• WORK TASK A
List each line of the listing that contains the string "Describe".

• TEXT PASSAGE
########################################
Search This Blog

2014-08-25

Splitting and Combining Files

It's a fairly common scenario that you may have files larger than the existing storage medium you have. So you can buy multiple storage items, but you'll need to split the file out into smaller chunks to be able to store it in multiple locations. How do you do this? In linux it's fairly easy using the split utility. You can even recombine and split in windows fairly easily.

The initial split is done using the split command as follows:
split -b 1024m file file.part-
Where -b is the block size you want to split by. In this example 1GB.
file is the original file you want to split
file_ is the prefix you would like to use.

When running the split command the files it will create will be of the format
file.part-aa
file.part-ab
file.part-ac
etc.
As defined by the prefix above.

To recombine these files you can use cat in linux to concatenate the existing files.
cat file-part-* > file

In windows you can use the copy command
copy /b file.part-aa + file.part-ab + file.part-ac + file.part-ad file

I'm unsure of how to specify regex for the copy command in windows but this is a quick and dirty way to get it done and you could always generate a list of files and manually script it together.
########################################
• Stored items
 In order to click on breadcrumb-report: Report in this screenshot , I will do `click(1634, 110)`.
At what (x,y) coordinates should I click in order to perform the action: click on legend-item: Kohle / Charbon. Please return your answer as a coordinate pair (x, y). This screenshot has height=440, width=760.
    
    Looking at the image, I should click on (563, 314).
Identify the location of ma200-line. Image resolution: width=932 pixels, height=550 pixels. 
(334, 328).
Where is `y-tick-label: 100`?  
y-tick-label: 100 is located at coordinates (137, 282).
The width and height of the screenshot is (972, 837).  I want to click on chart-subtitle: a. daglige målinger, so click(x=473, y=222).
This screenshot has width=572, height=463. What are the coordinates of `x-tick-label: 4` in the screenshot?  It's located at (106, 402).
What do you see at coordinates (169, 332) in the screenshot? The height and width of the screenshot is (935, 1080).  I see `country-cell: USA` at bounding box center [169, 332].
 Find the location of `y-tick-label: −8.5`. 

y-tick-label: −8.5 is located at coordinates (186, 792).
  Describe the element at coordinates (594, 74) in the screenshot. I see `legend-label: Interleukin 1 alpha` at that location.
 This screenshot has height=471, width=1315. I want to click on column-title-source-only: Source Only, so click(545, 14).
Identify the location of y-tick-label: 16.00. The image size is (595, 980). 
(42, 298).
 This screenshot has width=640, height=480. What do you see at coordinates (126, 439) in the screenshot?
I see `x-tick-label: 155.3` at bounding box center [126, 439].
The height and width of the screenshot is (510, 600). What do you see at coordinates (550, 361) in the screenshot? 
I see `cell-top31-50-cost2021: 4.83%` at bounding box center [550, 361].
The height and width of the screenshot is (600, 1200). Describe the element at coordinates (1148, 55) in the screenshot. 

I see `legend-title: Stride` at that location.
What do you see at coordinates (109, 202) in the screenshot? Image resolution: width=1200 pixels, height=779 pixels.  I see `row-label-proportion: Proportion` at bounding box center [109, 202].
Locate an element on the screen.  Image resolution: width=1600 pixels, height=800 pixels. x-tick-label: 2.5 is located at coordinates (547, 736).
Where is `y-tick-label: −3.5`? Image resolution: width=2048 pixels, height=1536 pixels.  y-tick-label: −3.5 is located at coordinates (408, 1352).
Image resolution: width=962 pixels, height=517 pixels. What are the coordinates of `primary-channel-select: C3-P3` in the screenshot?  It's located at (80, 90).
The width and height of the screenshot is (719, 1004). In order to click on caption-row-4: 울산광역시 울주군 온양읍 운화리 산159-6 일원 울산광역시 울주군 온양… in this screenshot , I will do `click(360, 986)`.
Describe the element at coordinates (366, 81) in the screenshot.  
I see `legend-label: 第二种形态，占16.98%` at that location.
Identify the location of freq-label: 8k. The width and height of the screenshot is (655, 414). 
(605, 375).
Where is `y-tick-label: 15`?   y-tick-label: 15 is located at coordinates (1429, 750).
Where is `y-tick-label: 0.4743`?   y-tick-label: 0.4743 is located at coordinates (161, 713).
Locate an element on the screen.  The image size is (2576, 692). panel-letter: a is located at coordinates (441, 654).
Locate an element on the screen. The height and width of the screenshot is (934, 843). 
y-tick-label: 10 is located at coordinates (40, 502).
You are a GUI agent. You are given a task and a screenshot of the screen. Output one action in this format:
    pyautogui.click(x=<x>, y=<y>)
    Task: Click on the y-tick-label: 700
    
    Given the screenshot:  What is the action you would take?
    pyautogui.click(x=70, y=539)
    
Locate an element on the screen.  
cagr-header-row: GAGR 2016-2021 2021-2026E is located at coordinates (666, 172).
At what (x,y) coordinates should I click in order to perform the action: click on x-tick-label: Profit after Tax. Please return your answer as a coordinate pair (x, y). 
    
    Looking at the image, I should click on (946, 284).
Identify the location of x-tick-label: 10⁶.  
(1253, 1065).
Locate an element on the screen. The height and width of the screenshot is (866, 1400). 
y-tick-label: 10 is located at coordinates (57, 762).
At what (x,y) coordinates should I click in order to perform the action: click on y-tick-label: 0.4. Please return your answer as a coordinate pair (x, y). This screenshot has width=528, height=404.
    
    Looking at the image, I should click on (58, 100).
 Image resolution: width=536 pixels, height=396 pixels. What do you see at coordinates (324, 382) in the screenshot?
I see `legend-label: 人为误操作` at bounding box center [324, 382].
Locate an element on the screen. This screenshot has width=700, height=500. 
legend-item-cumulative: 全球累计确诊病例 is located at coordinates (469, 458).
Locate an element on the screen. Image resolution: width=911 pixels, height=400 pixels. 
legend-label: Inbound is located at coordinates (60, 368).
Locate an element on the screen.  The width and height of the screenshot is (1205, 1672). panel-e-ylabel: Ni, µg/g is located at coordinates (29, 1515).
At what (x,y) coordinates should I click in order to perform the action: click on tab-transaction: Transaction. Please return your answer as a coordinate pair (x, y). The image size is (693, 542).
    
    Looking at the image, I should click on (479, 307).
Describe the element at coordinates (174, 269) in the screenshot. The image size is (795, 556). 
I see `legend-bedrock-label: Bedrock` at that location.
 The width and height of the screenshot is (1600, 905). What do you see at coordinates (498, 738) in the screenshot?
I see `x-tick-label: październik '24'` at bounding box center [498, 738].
########################################
• WORK TASK B
Reproduce the post on splitting and combining files in full, without changing any of its wording.

• EXPECTED ANSWER A
  Describe the element at coordinates (594, 74) in the screenshot. I see `legend-label: Interleukin 1 alpha` at that location.
The height and width of the screenshot is (600, 1200). Describe the element at coordinates (1148, 55) in the screenshot. 
Describe the element at coordinates (366, 81) in the screenshot.  
Describe the element at coordinates (174, 269) in the screenshot. The image size is (795, 556). 

• EXPECTED ANSWER B
Search This Blog

2014-08-25

Splitting and Combining Files

It's a fairly common scenario that you may have files larger than the existing storage medium you have. So you can buy multiple storage items, but you'll need to split the file out into smaller chunks to be able to store it in multiple locations. How do you do this? In linux it's fairly easy using the split utility. You can even recombine and split in windows fairly easily.

The initial split is done using the split command as follows:
split -b 1024m file file.part-
Where -b is the block size you want to split by. In this example 1GB.
file is the original file you want to split
file_ is the prefix you would like to use.

When running the split command the files it will create will be of the format
file.part-aa
file.part-ab
file.part-ac
etc.
As defined by the prefix above.

To recombine these files you can use cat in linux to concatenate the existing files.
cat file-part-* > file

In windows you can use the copy command
copy /b file.part-aa + file.part-ab + file.part-ac + file.part-ad file

I'm unsure of how to specify regex for the copy command in windows but this is a quick and dirty way to get it done and you could always generate a list of files and manually script it together.